* Teks yang Diberikan:
Manusia akhirnya mengambil keputusan untuk menuruti iblis dan ingin menentukan sendiri baik dan jahat di luar sumber kebenaran itu sendiri, yaitu Allah. Memakan buah dari pohon terlarang tersebut telah menjadikan manusia berorientasi pada kebenaran mereka sendiri. Peristiwa dalam Kej 3:22 telah menunjukkan kegagalan manusia dalam menghadapi ujian kesetiaan yang diberikan oleh Allah. Mereka mengikuti hawa nafsunya dan abai terhadap bahaya peringatan Allah, serta tidak menghiraukan lagi rencana Allah bagi diri mereka. Mereka pikir mereka akan menjadi seperti Allah, tetapi justru yang terjadi adalah gambar dan rupa Allah yang ada pada manusia menjadi rusak akibat dosa. Mereka bahkan bersembunyi, membela diri dan menjauhi Allah sebagai sumber keadilan dan kesucian. Karena mereka tidak lagi menempel pada sang sumber kebenaran dan tolok ukur kebenaran yang mereka pakai sekarang adalah diri mereka sendiri, yang sudah tercemar oleh dosa. Segala sesuatu yang mereka pikir baik tidak lagi dapat memenuhi standar Allah karena bukan berasal dari Allah, sehingga manusia tidak mungkin dapat berkenan dan menyenangkan hati Allah, jika Allah tidak berbelas kasihan kepada manusia. Rasio dan perasaan manusia tidak pernah hilang karena berdosa, tetapi tidak lagi dipakai untuk melayani Allah, yang seharusnya diciptakan untuk memuliakan Allah dengan kehendak bebasnya di dalam kasih. Dosa menyebabkan manusia hidup dalam guilt dan corruption, yang menjadikan manusia musuh Allah, mengabaikan kehadiran-Nya bahkan sampai berani memperalat Allah untuk memenuhi hawa nafsu dan keinginannya.

* Tujuan:
#1 Sebutkan semua tindakan manusia yang tercantum dalam kalimat berawalan "Mereka bahkan" pada teks tentang kejatuhan manusia ke dalam dosa di atas.
#2 Menurut teks tentang kejatuhan manusia ke dalam dosa di atas, apa yang menjadi rusak akibat dosa?

* Kutipan Sumber:

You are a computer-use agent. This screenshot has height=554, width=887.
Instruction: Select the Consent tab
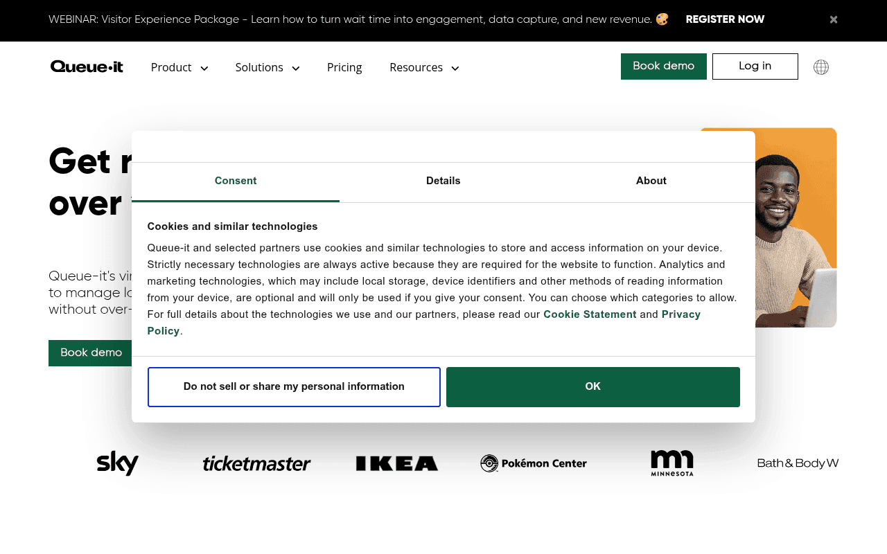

* Jawaban Tugas:
#1 Bersembunyi, membela diri, dan menjauhi Allah.

#2 Gambar dan rupa Allah yang ada pada manusia.